[[ DATA SHOWN, beginning ]]

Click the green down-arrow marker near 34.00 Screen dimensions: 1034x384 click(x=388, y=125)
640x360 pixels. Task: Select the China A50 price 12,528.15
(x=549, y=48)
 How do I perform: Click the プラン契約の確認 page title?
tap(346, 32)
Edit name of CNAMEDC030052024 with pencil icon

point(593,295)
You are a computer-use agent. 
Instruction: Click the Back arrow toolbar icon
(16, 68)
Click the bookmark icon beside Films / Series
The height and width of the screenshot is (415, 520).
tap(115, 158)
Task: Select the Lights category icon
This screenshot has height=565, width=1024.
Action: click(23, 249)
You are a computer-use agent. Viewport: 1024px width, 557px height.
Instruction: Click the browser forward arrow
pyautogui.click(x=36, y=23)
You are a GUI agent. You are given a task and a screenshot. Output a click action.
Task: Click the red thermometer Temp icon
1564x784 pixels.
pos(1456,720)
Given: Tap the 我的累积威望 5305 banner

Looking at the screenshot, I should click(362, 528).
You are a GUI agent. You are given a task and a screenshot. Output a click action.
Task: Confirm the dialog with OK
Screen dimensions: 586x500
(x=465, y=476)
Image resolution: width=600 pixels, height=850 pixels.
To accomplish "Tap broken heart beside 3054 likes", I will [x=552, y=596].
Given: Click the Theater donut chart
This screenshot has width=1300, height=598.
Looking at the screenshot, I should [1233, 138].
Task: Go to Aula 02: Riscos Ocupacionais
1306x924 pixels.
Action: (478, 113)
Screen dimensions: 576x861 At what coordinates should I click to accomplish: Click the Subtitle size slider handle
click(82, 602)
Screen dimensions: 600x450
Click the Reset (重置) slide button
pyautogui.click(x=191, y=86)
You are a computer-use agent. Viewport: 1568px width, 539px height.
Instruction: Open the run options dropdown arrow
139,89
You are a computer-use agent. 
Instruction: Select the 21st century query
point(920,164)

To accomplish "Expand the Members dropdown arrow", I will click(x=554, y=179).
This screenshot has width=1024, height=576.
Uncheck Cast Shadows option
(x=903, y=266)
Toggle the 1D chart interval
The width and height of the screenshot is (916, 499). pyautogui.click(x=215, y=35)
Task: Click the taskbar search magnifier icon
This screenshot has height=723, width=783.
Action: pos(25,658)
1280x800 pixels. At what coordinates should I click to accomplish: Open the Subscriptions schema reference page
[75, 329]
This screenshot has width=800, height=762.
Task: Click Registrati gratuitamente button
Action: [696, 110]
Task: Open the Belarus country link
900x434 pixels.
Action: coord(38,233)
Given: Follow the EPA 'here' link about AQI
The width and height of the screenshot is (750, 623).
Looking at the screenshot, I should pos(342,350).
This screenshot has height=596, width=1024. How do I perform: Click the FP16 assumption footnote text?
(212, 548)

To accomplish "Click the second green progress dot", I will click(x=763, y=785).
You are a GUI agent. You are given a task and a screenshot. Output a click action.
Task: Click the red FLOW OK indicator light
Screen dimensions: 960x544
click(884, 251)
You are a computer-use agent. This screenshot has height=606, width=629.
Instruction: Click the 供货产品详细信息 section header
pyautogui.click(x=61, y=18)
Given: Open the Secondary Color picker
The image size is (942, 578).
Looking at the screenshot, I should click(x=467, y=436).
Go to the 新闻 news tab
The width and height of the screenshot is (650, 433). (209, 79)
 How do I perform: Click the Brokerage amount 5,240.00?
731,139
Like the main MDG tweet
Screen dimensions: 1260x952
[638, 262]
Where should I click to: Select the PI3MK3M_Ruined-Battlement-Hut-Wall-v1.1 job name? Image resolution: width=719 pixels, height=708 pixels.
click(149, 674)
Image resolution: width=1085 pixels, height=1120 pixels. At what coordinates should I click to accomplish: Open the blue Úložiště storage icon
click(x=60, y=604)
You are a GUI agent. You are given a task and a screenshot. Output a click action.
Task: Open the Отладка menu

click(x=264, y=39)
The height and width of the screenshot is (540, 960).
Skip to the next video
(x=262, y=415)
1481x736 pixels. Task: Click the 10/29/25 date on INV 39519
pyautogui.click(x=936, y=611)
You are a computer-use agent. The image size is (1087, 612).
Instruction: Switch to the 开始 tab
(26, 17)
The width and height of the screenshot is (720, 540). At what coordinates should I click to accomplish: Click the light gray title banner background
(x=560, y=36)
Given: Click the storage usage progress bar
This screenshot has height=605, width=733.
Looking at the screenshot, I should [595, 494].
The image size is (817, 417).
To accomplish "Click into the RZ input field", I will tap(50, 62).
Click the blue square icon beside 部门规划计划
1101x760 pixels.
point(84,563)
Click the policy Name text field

[[ DATA SHOWN, end ]]

Keeping every word as it is, repeat all of the records.

Click the green down-arrow marker near 34.00 Screen dimensions: 1034x384 click(x=388, y=125)
640x360 pixels. Task: Select the China A50 price 12,528.15
(x=549, y=48)
 How do I perform: Click the プラン契約の確認 page title?
tap(346, 32)
Edit name of CNAMEDC030052024 with pencil icon

point(593,295)
You are a computer-use agent. 
Instruction: Click the Back arrow toolbar icon
(16, 68)
Click the bookmark icon beside Films / Series
The height and width of the screenshot is (415, 520).
tap(115, 158)
Task: Select the Lights category icon
This screenshot has height=565, width=1024.
Action: click(23, 249)
You are a computer-use agent. Viewport: 1024px width, 557px height.
Instruction: Click the browser forward arrow
pyautogui.click(x=36, y=23)
You are a GUI agent. You are given a task and a screenshot. Output a click action.
Task: Click the red thermometer Temp icon
1564x784 pixels.
pos(1456,720)
Given: Tap the 我的累积威望 5305 banner

Looking at the screenshot, I should click(362, 528).
You are a GUI agent. You are given a task and a screenshot. Output a click action.
Task: Confirm the dialog with OK
Screen dimensions: 586x500
(x=465, y=476)
Image resolution: width=600 pixels, height=850 pixels.
To accomplish "Tap broken heart beside 3054 likes", I will [x=552, y=596].
Given: Click the Theater donut chart
This screenshot has width=1300, height=598.
Looking at the screenshot, I should [1233, 138].
Task: Go to Aula 02: Riscos Ocupacionais
1306x924 pixels.
Action: (478, 113)
Screen dimensions: 576x861 At what coordinates should I click to accomplish: Click the Subtitle size slider handle
click(82, 602)
Screen dimensions: 600x450
Click the Reset (重置) slide button
pyautogui.click(x=191, y=86)
You are a computer-use agent. Viewport: 1568px width, 539px height.
Instruction: Open the run options dropdown arrow
139,89
You are a computer-use agent. 
Instruction: Select the 21st century query
point(920,164)

To accomplish "Expand the Members dropdown arrow", I will click(x=554, y=179).
This screenshot has width=1024, height=576.
Uncheck Cast Shadows option
(x=903, y=266)
Toggle the 1D chart interval
The width and height of the screenshot is (916, 499). pyautogui.click(x=215, y=35)
Task: Click the taskbar search magnifier icon
This screenshot has height=723, width=783.
Action: pos(25,658)
1280x800 pixels. At what coordinates should I click to accomplish: Open the Subscriptions schema reference page
[75, 329]
This screenshot has width=800, height=762.
Task: Click Registrati gratuitamente button
Action: [696, 110]
Task: Open the Belarus country link
900x434 pixels.
Action: coord(38,233)
Given: Follow the EPA 'here' link about AQI
The width and height of the screenshot is (750, 623).
Looking at the screenshot, I should pos(342,350).
This screenshot has height=596, width=1024. How do I perform: Click the FP16 assumption footnote text?
(212, 548)

To accomplish "Click the second green progress dot", I will click(x=763, y=785).
You are a GUI agent. You are given a task and a screenshot. Output a click action.
Task: Click the red FLOW OK indicator light
Screen dimensions: 960x544
click(884, 251)
You are a computer-use agent. This screenshot has height=606, width=629.
Instruction: Click the 供货产品详细信息 section header
pyautogui.click(x=61, y=18)
Given: Open the Secondary Color picker
The image size is (942, 578).
Looking at the screenshot, I should click(x=467, y=436).
Go to the 新闻 news tab
The width and height of the screenshot is (650, 433). (209, 79)
 How do I perform: Click the Brokerage amount 5,240.00?
731,139
Like the main MDG tweet
Screen dimensions: 1260x952
[638, 262]
Where should I click to: Select the PI3MK3M_Ruined-Battlement-Hut-Wall-v1.1 job name? Image resolution: width=719 pixels, height=708 pixels.
click(149, 674)
Image resolution: width=1085 pixels, height=1120 pixels. At what coordinates should I click to accomplish: Open the blue Úložiště storage icon
click(x=60, y=604)
You are a GUI agent. You are given a task and a screenshot. Output a click action.
Task: Open the Отладка menu

click(x=264, y=39)
The height and width of the screenshot is (540, 960).
Skip to the next video
(x=262, y=415)
1481x736 pixels. Task: Click the 10/29/25 date on INV 39519
pyautogui.click(x=936, y=611)
You are a computer-use agent. The image size is (1087, 612).
Instruction: Switch to the 开始 tab
(26, 17)
The width and height of the screenshot is (720, 540). At what coordinates should I click to accomplish: Click the light gray title banner background
(x=560, y=36)
Given: Click the storage usage progress bar
This screenshot has height=605, width=733.
Looking at the screenshot, I should [595, 494].
The image size is (817, 417).
To accomplish "Click into the RZ input field", I will tap(50, 62).
Click the blue square icon beside 部门规划计划
1101x760 pixels.
point(84,563)
Click the policy Name text field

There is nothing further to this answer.